Well, the result is correct. It all comes down to $\int \tan(x)dx$ which by the substitution $u=\cos(x)$ becomes $-\int \frac{1}{u}du$. When we do this by hand, the answer is $-\log(|u|)+c$ where $c$ is constant of integration. But CAS gives $-\log(u)$ as the general result. i.e. it does not use the absolute value and constant of integration is never given but assumed in the antiderivative, since the derivative of constant is zero.

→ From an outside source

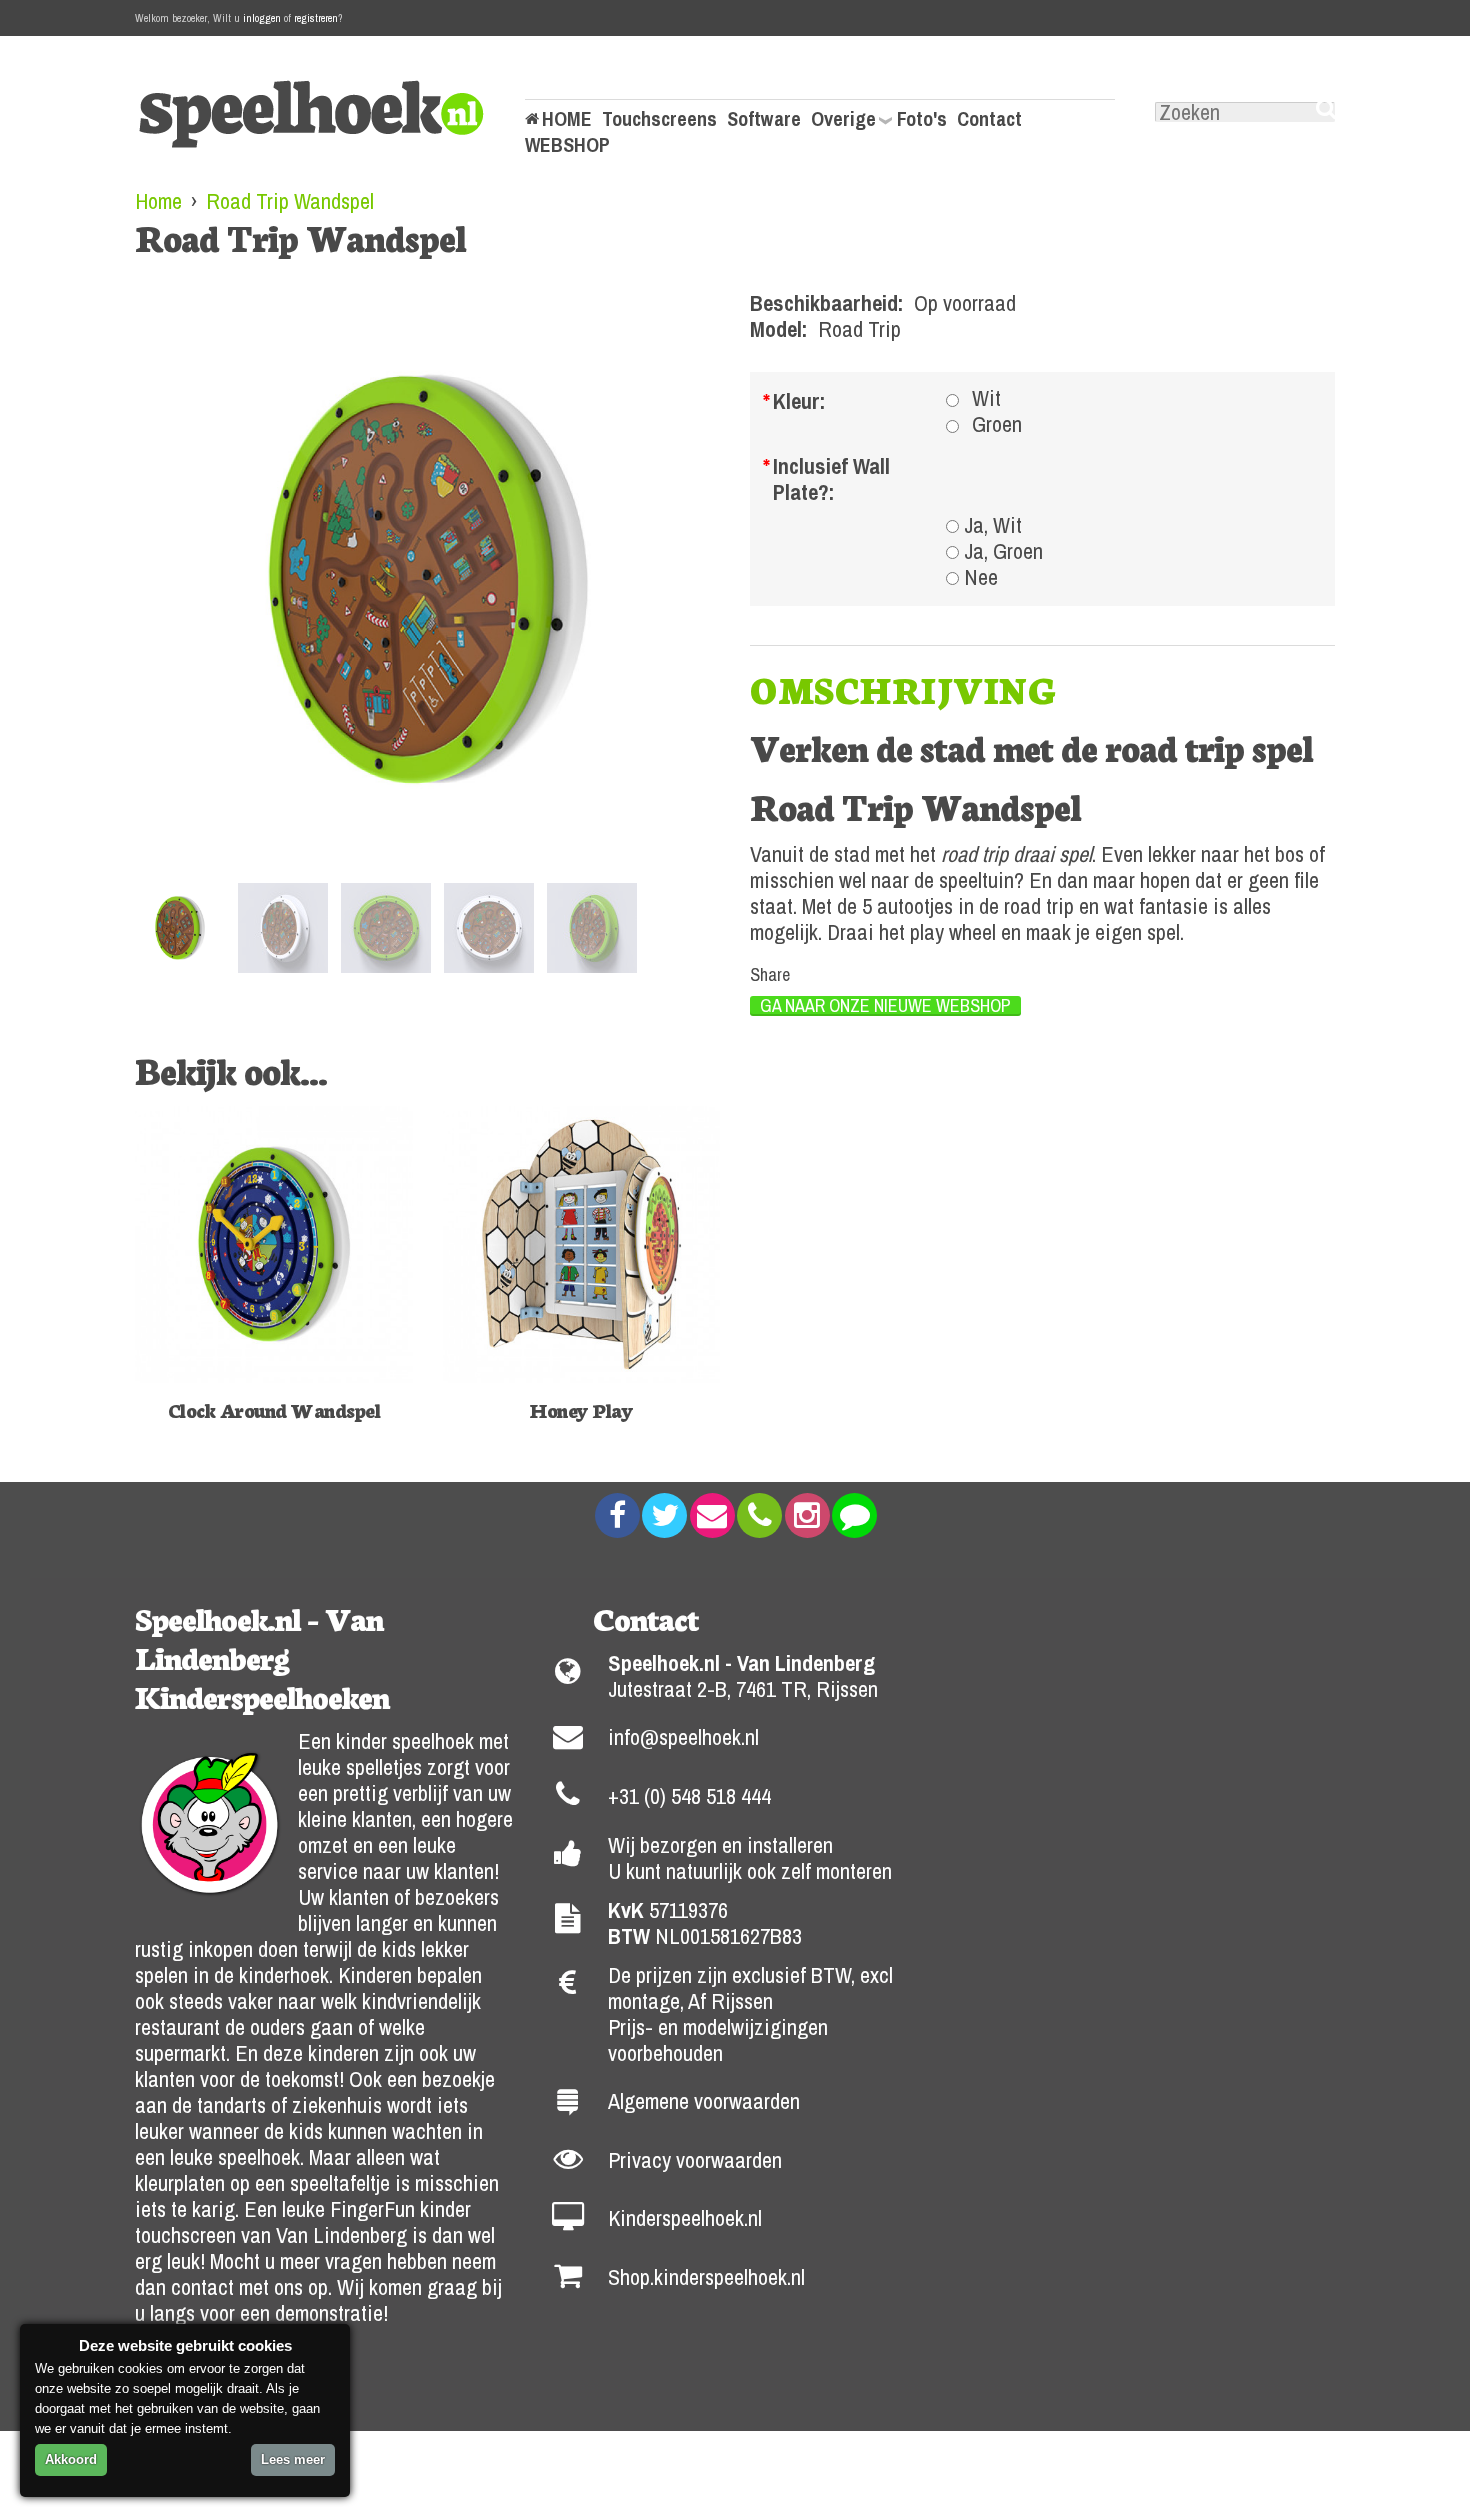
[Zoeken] (1326, 109)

So Mathematica result is correct, CAS speaking. If you add Abs[] and plot -Log[Abs@Cos[x]] - Sec[x]^2 + Sec[x]^4/4 you'll see it is the same. There is $\frac{1}{4}$ constant offset, which was thrown away from the antiderivative that was returned. Hence, to get the same result as your hand calculation, use 1/4 - Log[Abs[Cos[x]]] - Sec[x]^2 + Sec[x]^4/4 which is also correct, but so is -Log[Abs@Cos[x]] - Sec[x]^2 + Sec[x]^4/4 and also -Log[Cos[x]] - Sec[x]^2 + Sec[x]^4/4 (without the Abs). But if you do not use Abs you'd have to worry about complex values when $\cos(x)$ becomes negative since it is now it is an argument to the $\ln(\cos(x))$

Should CAS return $\ln(|u|)$ as result for $\int \frac{1}{u} du$? Since CAS always returns general results, this is how all CAS systems work that I know about.